Hacking My Password Manager

I keep all of my passwords in a password manager. My password manager of choice is Keepass. I used because it’s open-source, free and doesn’t require me to be locked into a cloud-based server. If I require syncing across devices then I can use Google Drive or iCloud services I’m already using.

This means the only password I need to remember is the master password for my database. To keep this secure I make it a long passphrase with quirks. Quirks are like weird little rules I make to make my passphrase more secure.

For example, I start with the passphrase “TheQuickBrownFoxDiedPainfully.”, it’s memorable and very long making it hard to crack. I add a couple of quirks, for example

  • all lower case e’s are changed to 3
  • every second lower case o is turned into a 0
  • each third word has it’s case inverted

This means my final password is “Th3QuickbROWNF0xDi3dpAINULLY” This an even harder password to crack and still easy… relatively… to remember. You just need the Phrase and to know the rules.

The Problem

This worked for me for the longest time, until it didn’t.

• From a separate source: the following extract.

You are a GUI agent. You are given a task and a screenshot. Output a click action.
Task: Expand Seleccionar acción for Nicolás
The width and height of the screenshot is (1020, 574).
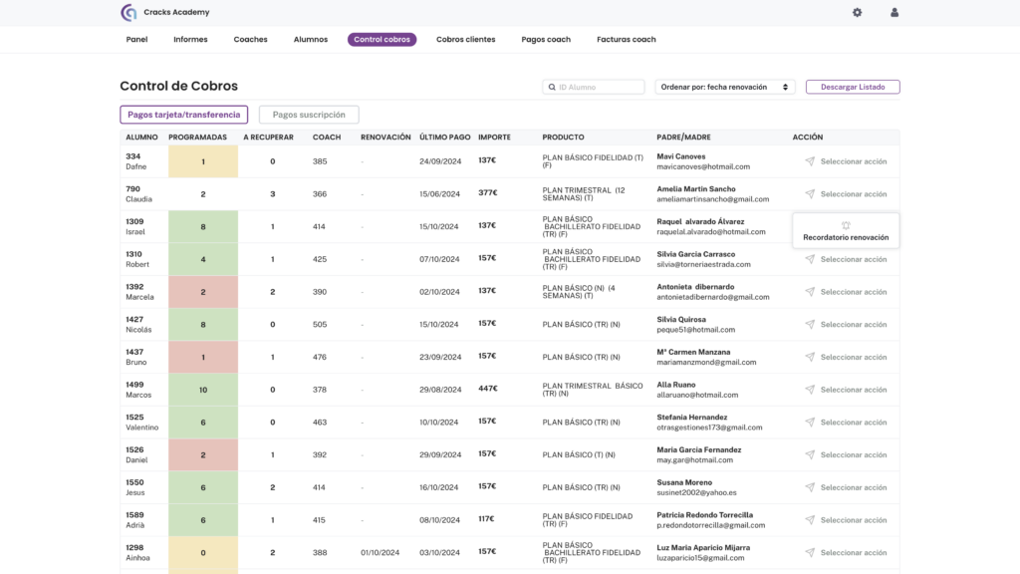click(x=853, y=325)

I change my password every few months and since upgrading my Mac Book Pro I started using the biometric scanner. In other words, I was no longer constantly typing in my password.

You can already guess what happened right? I forgot which quirks I had assigned to my current password. Bummer. I still knew the passphrase and a general idea of which quirks I had assigned, only I couldn’t remember exactly. This meant that I had a number of potential passwords that I needed to check.

First Approach

I tried guessing using educated guesses but that was taking too much time. Then I decided to automate, after all I’m a programmer, I’m too cool to be trying a bunch of passwords repeatedly!

Let’s over engineer this shall we!

Over Engineered Approach

I wrote a script to generate a list of potential passwords. It uses a simple template where the characters in between [] represent different potential options, e.g. p[aA]ssword will generate “password” and “pAssword”. It worked a little too well since it gave me ±5000 potential passwords.

The first idea was to use something like pykeepass, to test each password. That would have worked, but it would take too long and ain’t nobody got time for that.

The solution I ended up with was to use extract the hashed master key then check the generated passwords against it.

John like Cats

To extract the master key I used John The Ripper, ps, do not use the python version because it gets some wrong values.

./JohnTheRipper/run/keepass2john database.kdbx > database.hash

I had to remove the file name from the start of the hash file. Then to check the passwords I used Hashcat.

./hashcat -a 0 -m 13400 database.hash word_file.txt

After a few minutes, I had my password.

Not bad for an hour’s worth of work right? I changed the password and made the quirks easier to remember. Next, I disabled my touch id for Keepass, now I’m typing in my password just so as to not forget it again.